START ENTRIES PROVIDED
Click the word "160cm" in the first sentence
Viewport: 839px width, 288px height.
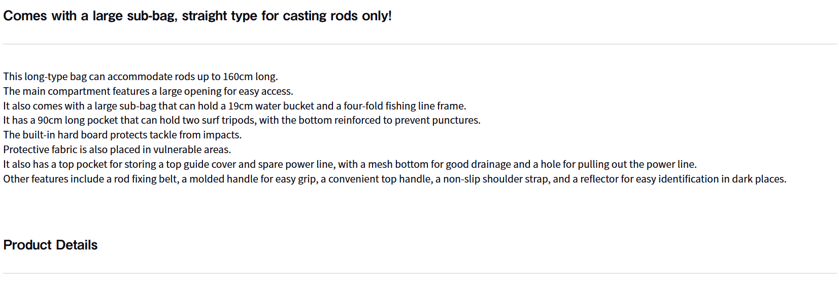(238, 77)
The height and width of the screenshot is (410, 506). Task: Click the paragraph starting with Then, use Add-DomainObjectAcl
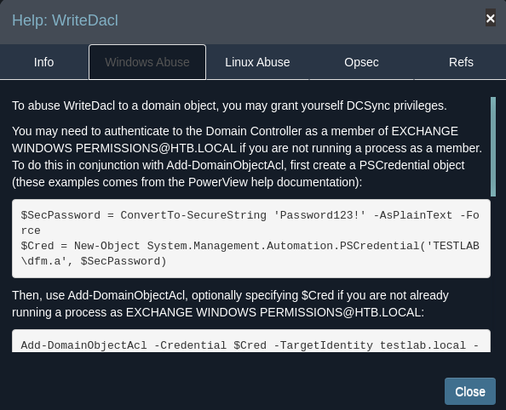230,304
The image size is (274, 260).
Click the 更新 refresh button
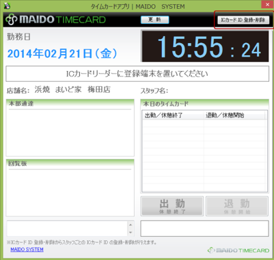coord(154,20)
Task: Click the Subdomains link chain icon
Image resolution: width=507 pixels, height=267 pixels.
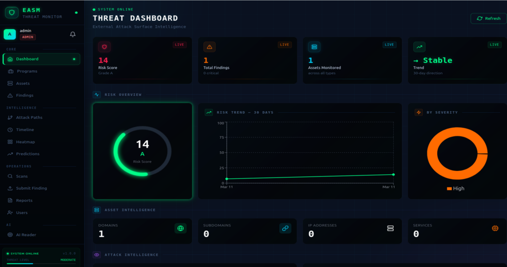Action: pos(285,228)
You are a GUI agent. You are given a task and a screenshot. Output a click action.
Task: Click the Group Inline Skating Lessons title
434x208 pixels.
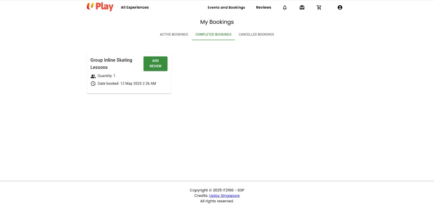(111, 64)
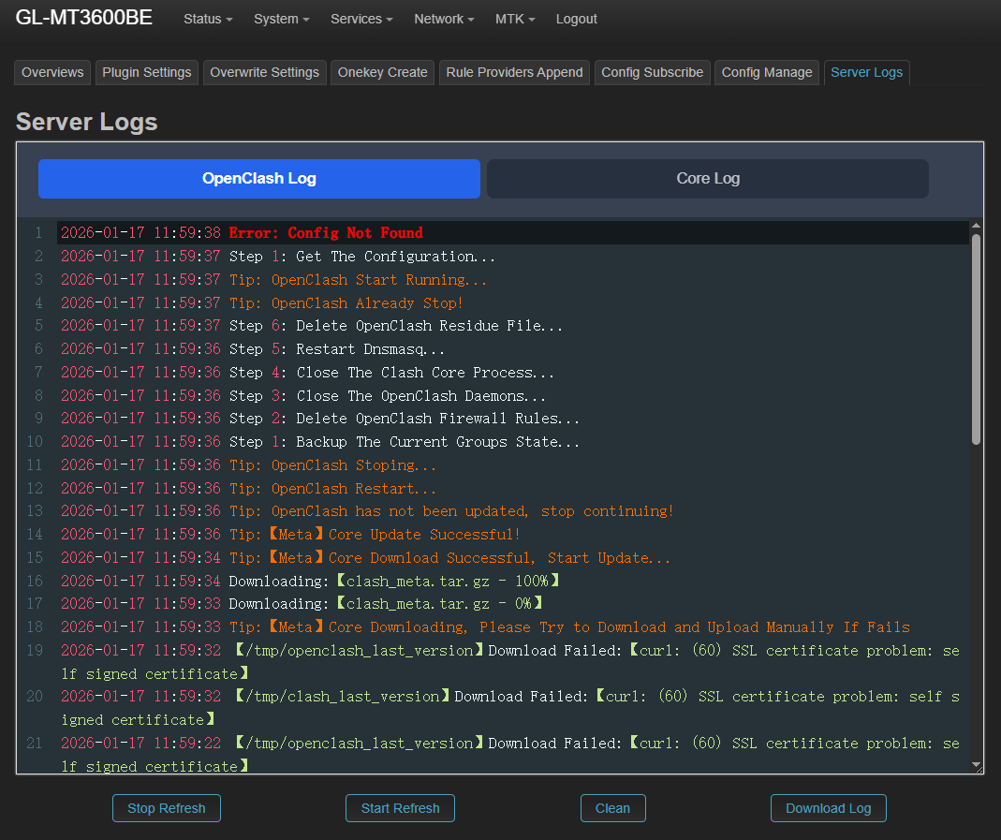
END ENTRIES PROVIDED
*WHAT IS BEING ASKED:* Every line from the one containing "You are a GUI" through the last line of the records is to be reproduced exactly, with pictures left out and nothing else given.

*EXPECTED ANSWER:*
You are a GUI agent. You are given a task and a screenshot. Output a click action.
Task: Click the Group Inline Skating Lessons title
434x208 pixels.
(111, 64)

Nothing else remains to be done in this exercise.